**What the exercise asks**
Repeat, exactly as they appear, the lines from the one with "Image resolution: width=1568" through the last line of the entries below, but none of the pictures.

── Given records ──

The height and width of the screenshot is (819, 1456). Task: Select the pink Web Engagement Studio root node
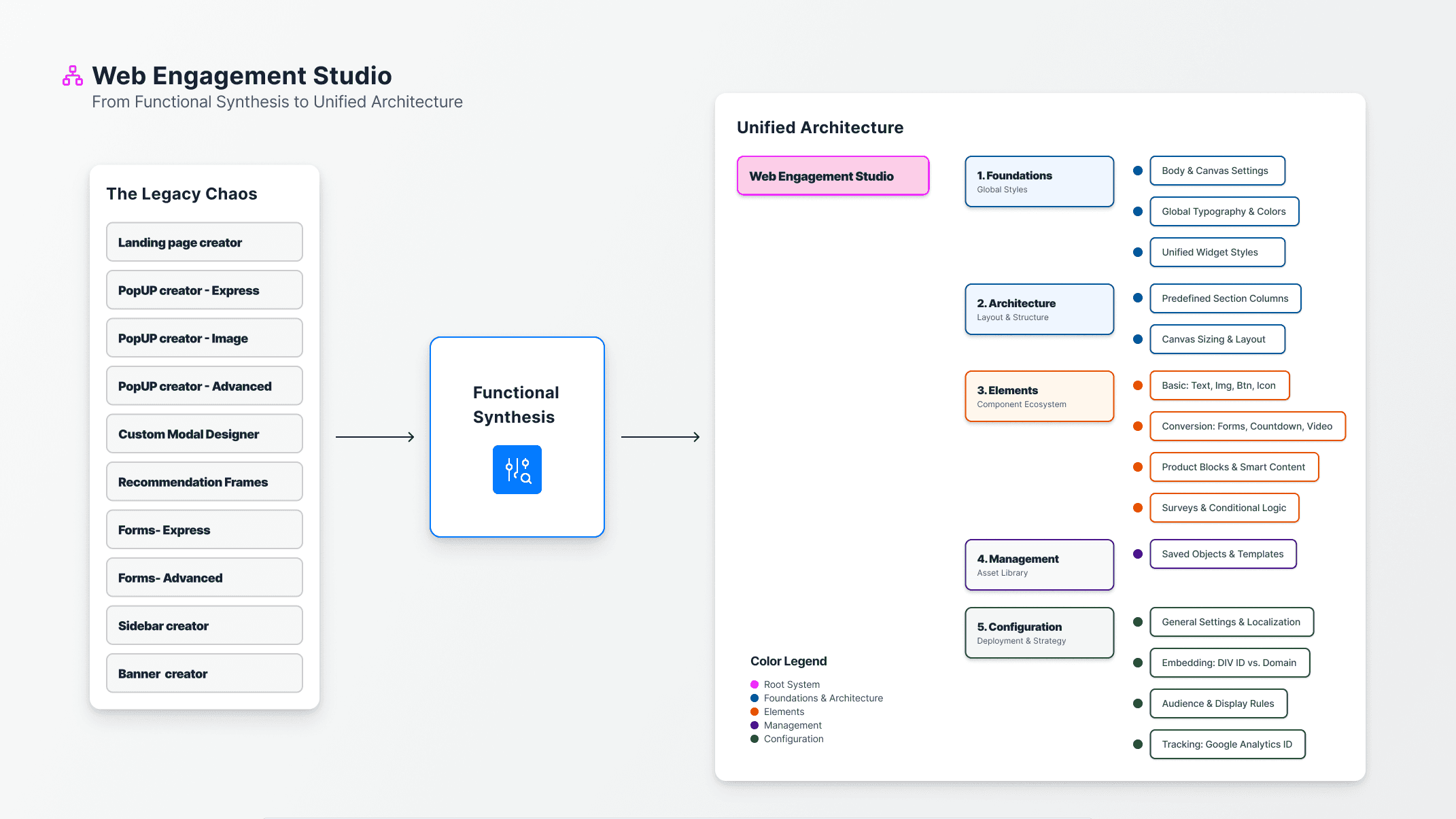[833, 176]
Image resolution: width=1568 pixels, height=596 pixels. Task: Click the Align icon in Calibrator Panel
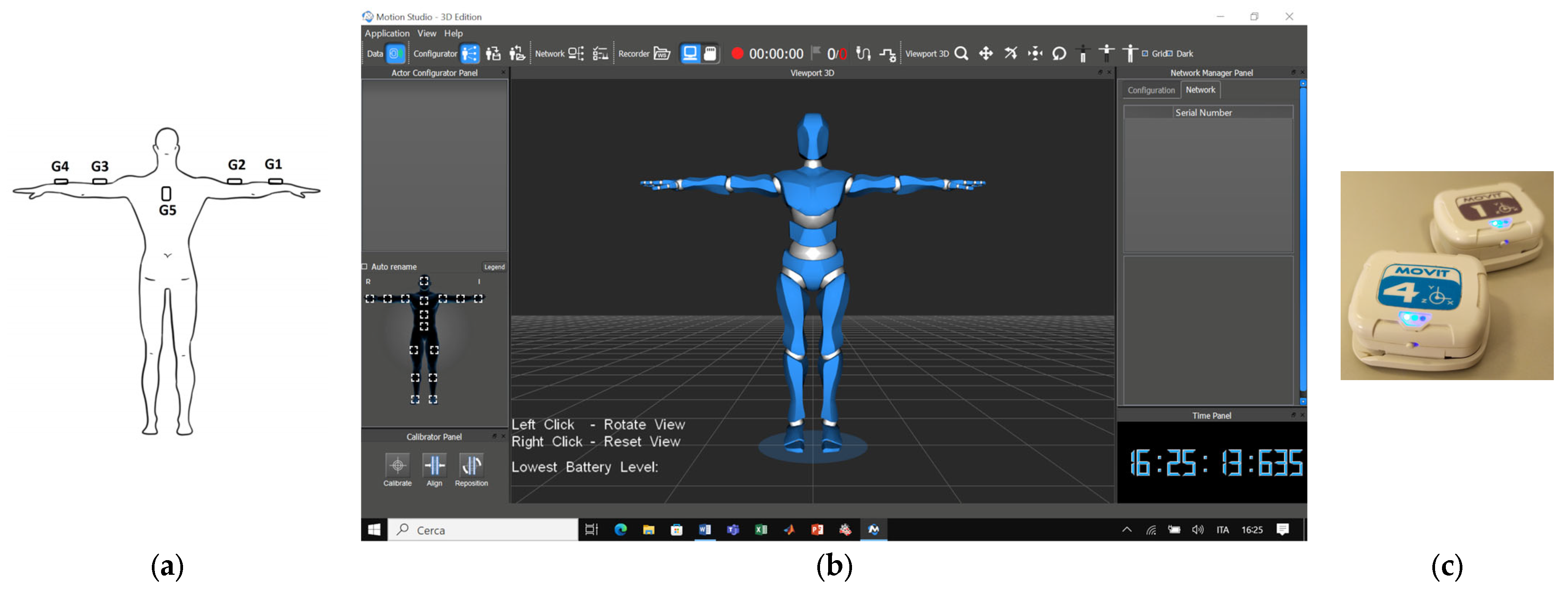[435, 466]
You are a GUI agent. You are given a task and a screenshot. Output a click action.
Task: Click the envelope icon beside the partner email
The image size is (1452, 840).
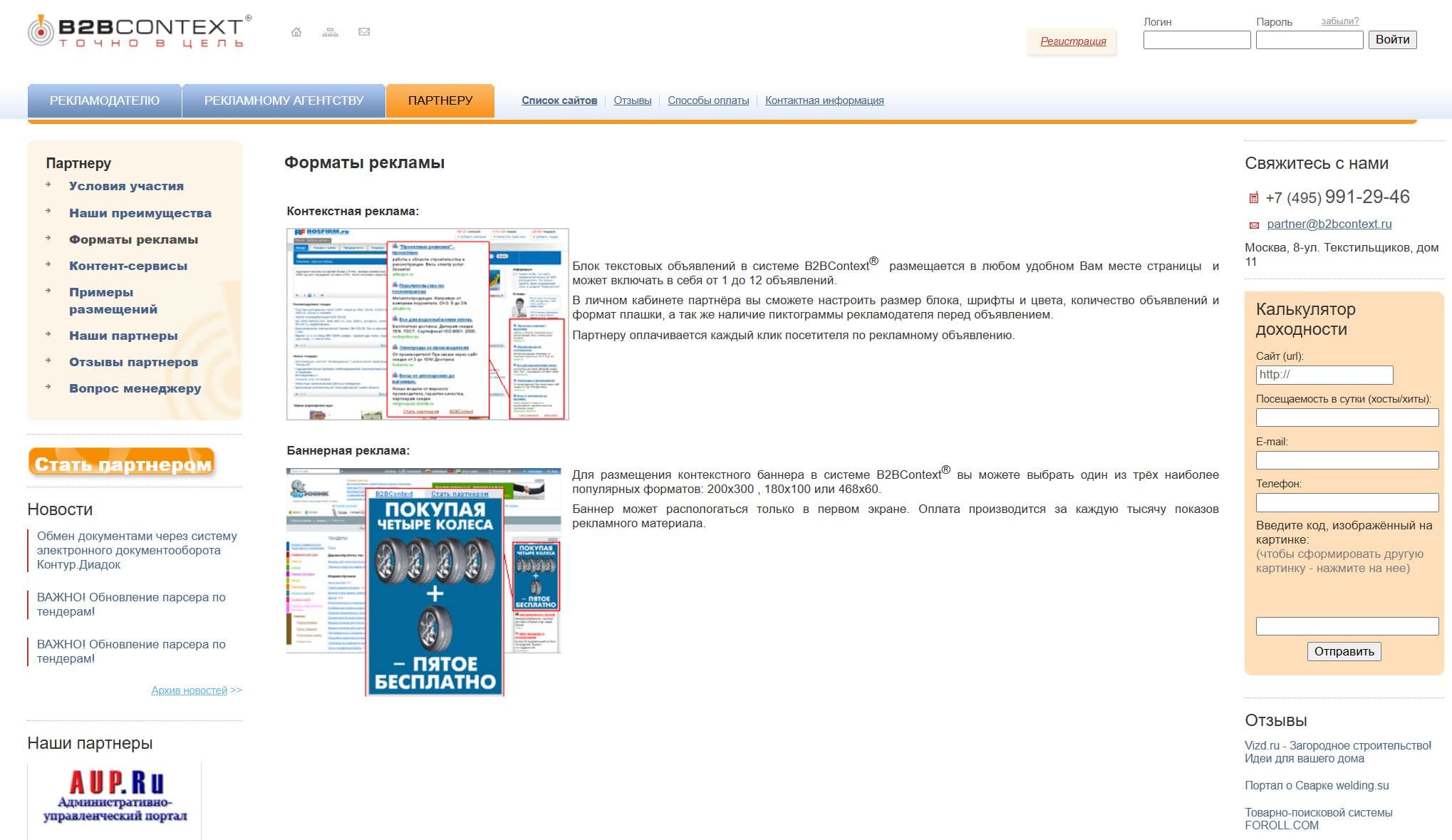pyautogui.click(x=1254, y=225)
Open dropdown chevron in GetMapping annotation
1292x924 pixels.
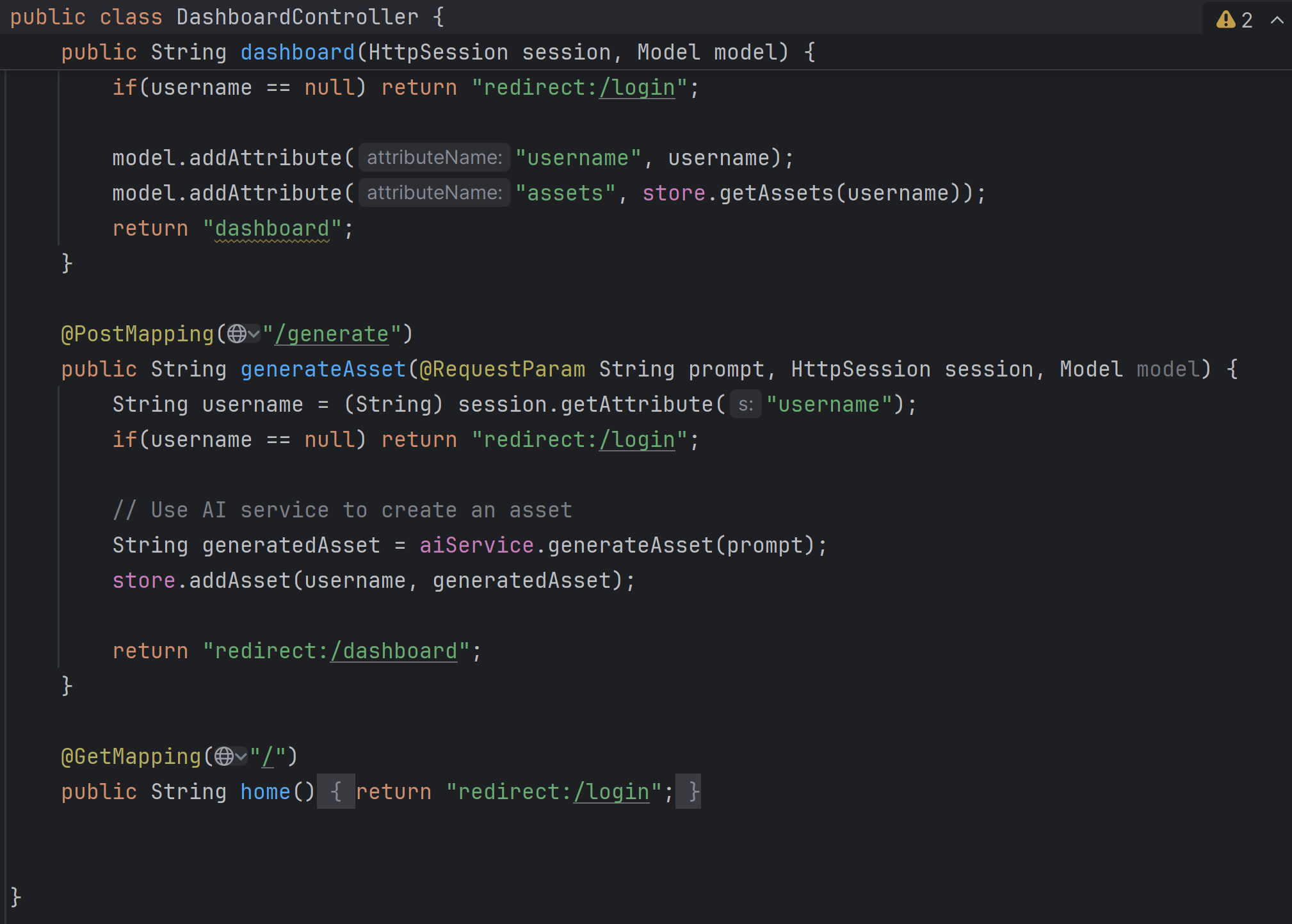(x=241, y=756)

───

**Solution to this problem**
Image resolution: width=1568 pixels, height=596 pixels. Task: Click the Align icon in Calibrator Panel
[435, 466]
You are a GUI agent. You are given a task and a screenshot. Output a click action.
Task: Click the envelope icon beside the partner email
The image size is (1452, 840).
pyautogui.click(x=1254, y=225)
Open dropdown chevron in GetMapping annotation
1292x924 pixels.
(x=241, y=756)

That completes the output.